Chilean President Sebastian Pinera has said the Assembly will hold its first session on July 4, as the South American country moves towards replacing its current conservative, dictatorship-era charter.
The re-writing of the constitution is the result of a broad political consensus agreed to after the widespread social protests that broke out at the end of 2019 against inequality.
“This convention undoubtedly represents a great opportunity to achieve a new constitution that will be recognised and respected by all Chileans under a framework of unity and stability toward the future for our democracy,” Pinera said on Sunday.
Over the course of nine months, the 155-member drafting body will have to balance a popular clamour for profound social change with the need to maintain a robust economy as it rewrites the old constitution, which dates from the rule of Augusto Pinochet.
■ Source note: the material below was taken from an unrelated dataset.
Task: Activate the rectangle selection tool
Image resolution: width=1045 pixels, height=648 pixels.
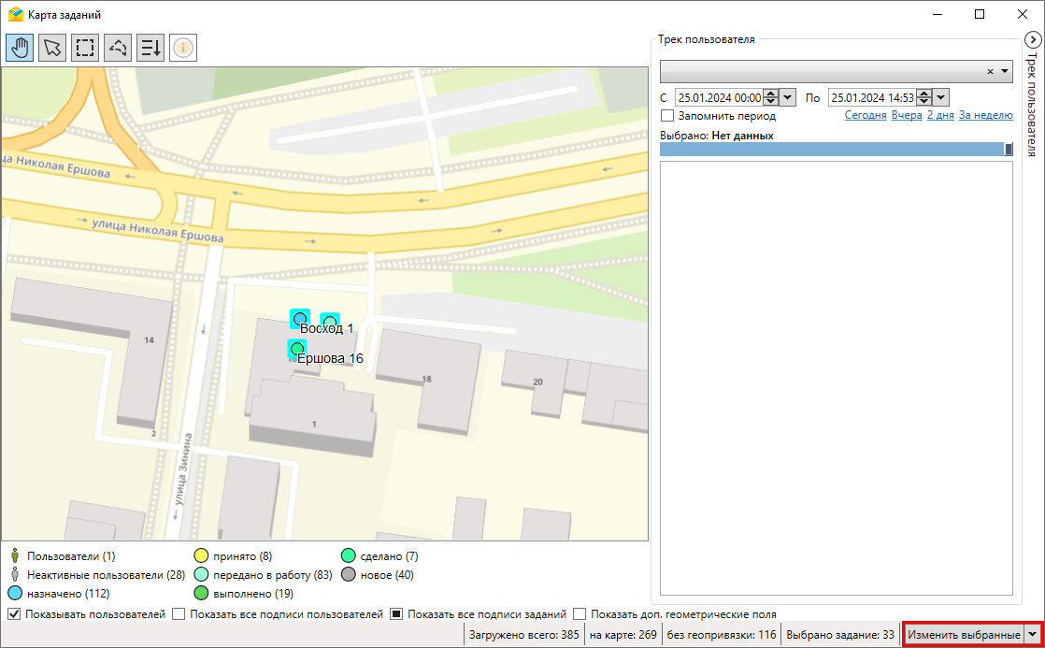Action: click(x=85, y=48)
Their term could be extended for three more months, and the body will need a two-thirds majority to approve the draft that will be put to a national referendum next year, in which voting will be mandatory.
Chile’s existing constitution dates from 1980, enacted at the height of Pinochet’s 1973-1990 rule, and limits the role of the state while bolstering private enterprise.
Many Chileans blame it for the deep-rooted gulf between rich and poor, but it is hailed by others, mainly on the right, for the country’s many decades of economic growth.
In choosing the body to write the new charter, voters in May turned their backs on traditional political parties and flocked to independent candidates with no party affiliation but mostly left-wing or socialist ideas.
Many of the independent candidates – an assortment of teachers, writers, journalists, lawyers and activists – were involved in or inspired by the 2019 uprisings and campaigned with promises of social change.